After setting up equipment for NIR spectroscopy and the laser flowmetry (see below), normothermic CPB (37°C) was initiated and continued for 15 to 20 minutes to allow stabilization of body temperature and blood gases. After obtaining baseline values for all variables, the pig was gradually cooled from 37°C to 15°C with a temperature gradient of less than 10°C between the water bath and blood, which took 30 to 40 minutes. Circulatory arrest was achieved when the esophageal temperature reached 15°C. Retrograde cerebral perfusion was performed for 120 minutes through the catheter in the SVC, which was snared. During RCP, deoxygenated blood returned to the cardiotomy reservoir through the aortic cannula and gravity drainage of the inferior vena cava (IVC), which was not snared.

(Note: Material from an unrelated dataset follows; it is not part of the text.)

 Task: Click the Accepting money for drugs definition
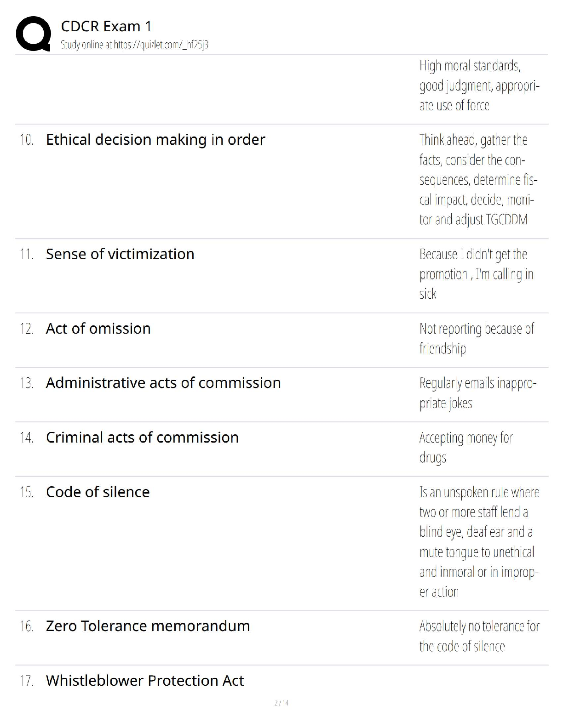[x=465, y=447]
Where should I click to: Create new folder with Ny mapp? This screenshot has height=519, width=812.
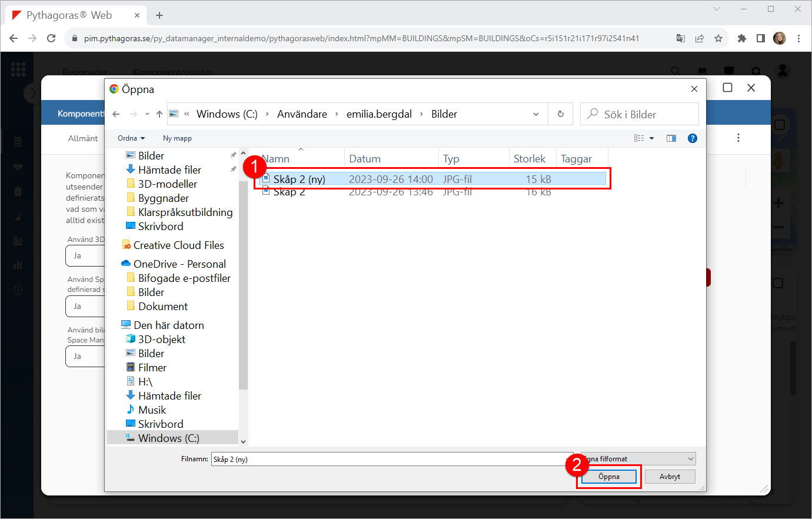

The azygos vein remained patent. The RCP perfusion pressure measured in the internal jugular vein was continuously monitored and carefully controlled at 35 to 40 mm Hg. At the end of circulatory arrest, CPB was resumed and the pig was gradually rewarmed to 37°C with a temperature gradient of less than 10°C between the water bath and blood. Normothermic CPB was continued for an additional 60 minutes. No inotropic drugs were used during the experiments. Immediately after each experiment, the brain was removed for measurement of brain tissue water content and histopathology.

In this study, the IVC was not clamped and the azygos vein was not snared during RCP at the relatively high pressures of 35 to 40 mm Hg because our previous study in the same animal model demonstrated that RCP under these conditions led to better brain tissue perfusion relative to RCP with a clamped IVC and azygos vein, and did not cause brain edema [11]. Our recent studies further confirm that clamping the IVC and azygos vein during RCP results in critically high intracranial pressures and brain edema even at retrograde perfusion pressures of 25 to 30 mm Hg (submitted for publication).

Measurements
Laser flowmetry and NIR were used to monitor brain tissue blood flow and tissue oxygenation (oxyhemoglobin and deoxyhemoglobin) in a continuous manner [11]. Brain oxygen extraction and water content of brain tissue were also determined.

Cerebral cortical blood flow
The theory and use of laser flowmetry has been described in detail elsewhere [9] and used successfully in our pig model [11]. Regional cerebral blood flow (rCBF) was continuously monitored using a BLF 21D (Advance Company, Tokyo, Japan) laser Doppler flowmetry fitted with a needle-type probe (Type Nspi:9051U) mounted on a home-made holder. The probe was carefully advanced to touch the dura without visibly indenting the dura. Areas with visible large blood vessels were avoided. The data were recorded in absolute blood flow units (mL · 100 g–1 · min–1) once the reading was stable.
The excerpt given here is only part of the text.